Ahora el barrio está en peligro por el arribo de edificios que han desplazado a las viejas villas. La Floresta está siendo la última parada de los que van a abandonar la ciudad indócil hacia algún valle apartado mientras se deshacen de sus recuerdos y resacas en mercados de pulgas pop.
La Mariscal
En la calle Wilson viví por tres años en un departamento al que llamábamos con cariño ‘Monstruo Cinema’, porque nos pasábamos viendo ingentes cantidades de películas en un ambiente, digamos, algo difuso. Fue mi última parada en mi parchís urbano sin coronación. Después senté cabeza. Creo.

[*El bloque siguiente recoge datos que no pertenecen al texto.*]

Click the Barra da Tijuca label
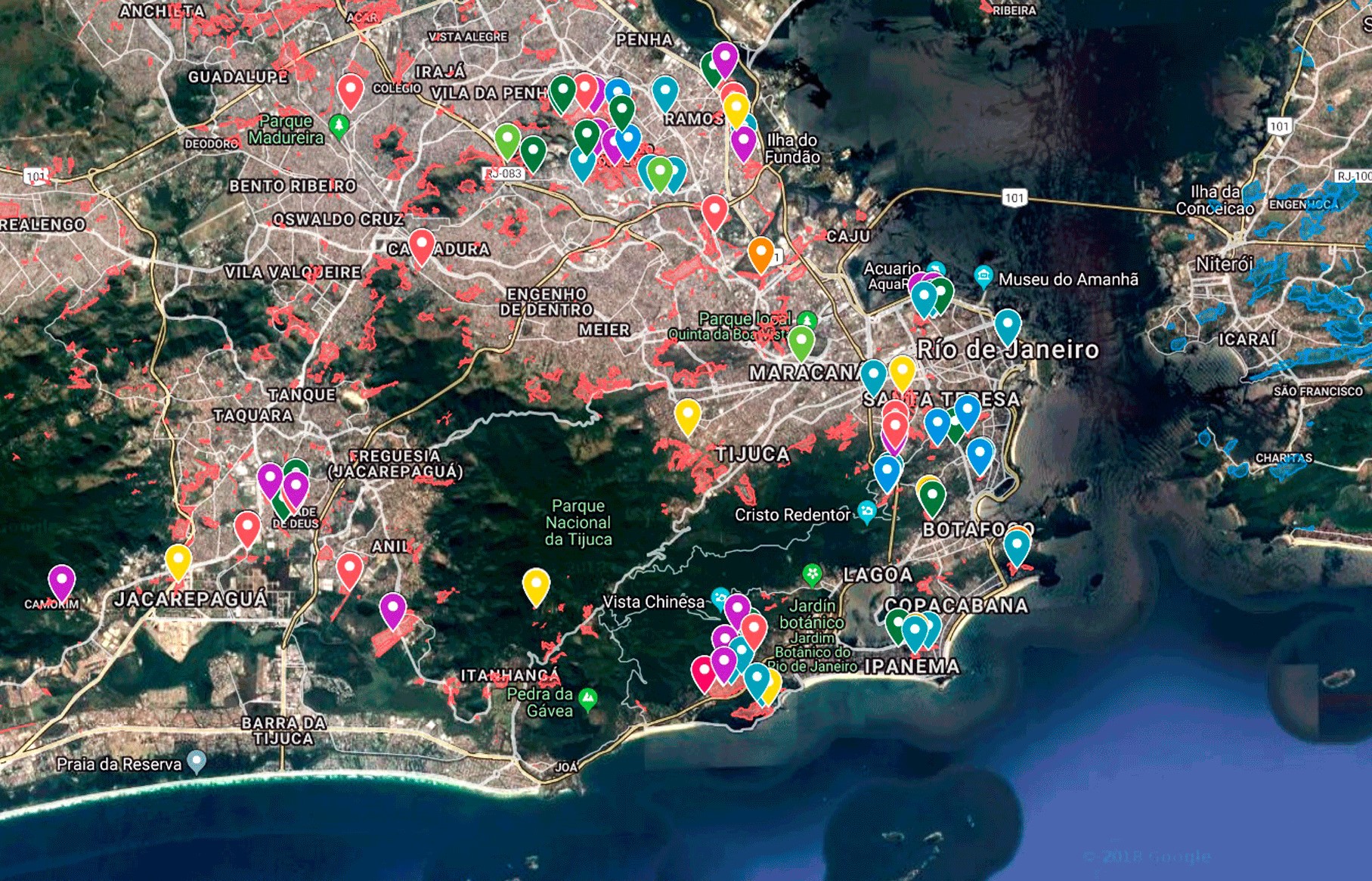1372x881 pixels. tap(283, 731)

La Mariscal también es parte de esos barrios concebidos como ‘ciudad jardín’ y que pasó de ser un acomodado sector residencial a convertirse en la zona turística y festiva más efervescente de la ciudad. Todavía queda algún castillo morisco o alguna vieja casa suntuosa, pero travestido en bar de combos de cerveza o club para adultos empedernidos.
Por cierto, el barrio se llama La Mariscal por la estación Mariscal Sucre del tranvía que existía un poco más al sur, no por la calle Mariscal Foch.
El estado de mariscal de campo lo provee más bien la plaza Foch o del Quinde, que se ha convertido probablemente en el punto para pactar encuentros y explosiones más fácil de definir. Ese puñado de calles convierten a Quito en una Babilonia andina a la que hay que mantener a raya porque a ciertas horas puede volverse un panóptico irrefrenable.
No es un barrio recomendable para vivir, sobre todo si no se tienen los nervios y las ansiedades bien templadas.
Se llama la ‘zona’ más o menos desde este siglo. Y ‘zona’ significa también estar alerta, por si acaso. A Quito le convendría tener en cuenta estas advertencias que le hacen algunos de sus barrios más despabilados.
Así crece Quito, una ciudad púber, casi una metrópoli preestrogénica, a la ya que le gusta probar cosas, desbancarse, experimentar, jugar a ser grande, pintarrajearse la cara y rellenarse de bultos y agallas donde no los tiene; entre el miedo de buscar autosuficiencia, autonomía y neutralidad de cara a un futuro fuera de foco, sin profundidad de campo. Y con pánico por alejarse de las zonas de confort, el cálido hogar donde uno se miraba a sí mismo crecer en el vano de la puerta que da a la calle; las camas hechas, el pan caliente sobre la mesa y las flores del jardín llamando a jugar desde la ventana. Y ese techo que parecía eterno.
Es definitivamente una ciudad adolescente, que adolece, afectada, a la que le desorientan los mismos cambios que provoca, que sueña en grande pero casi ya no tiene para dónde.
A ratos altanera y otros sumisa, entre bárbara y bovina, Quito ya es una ciudad grandecita.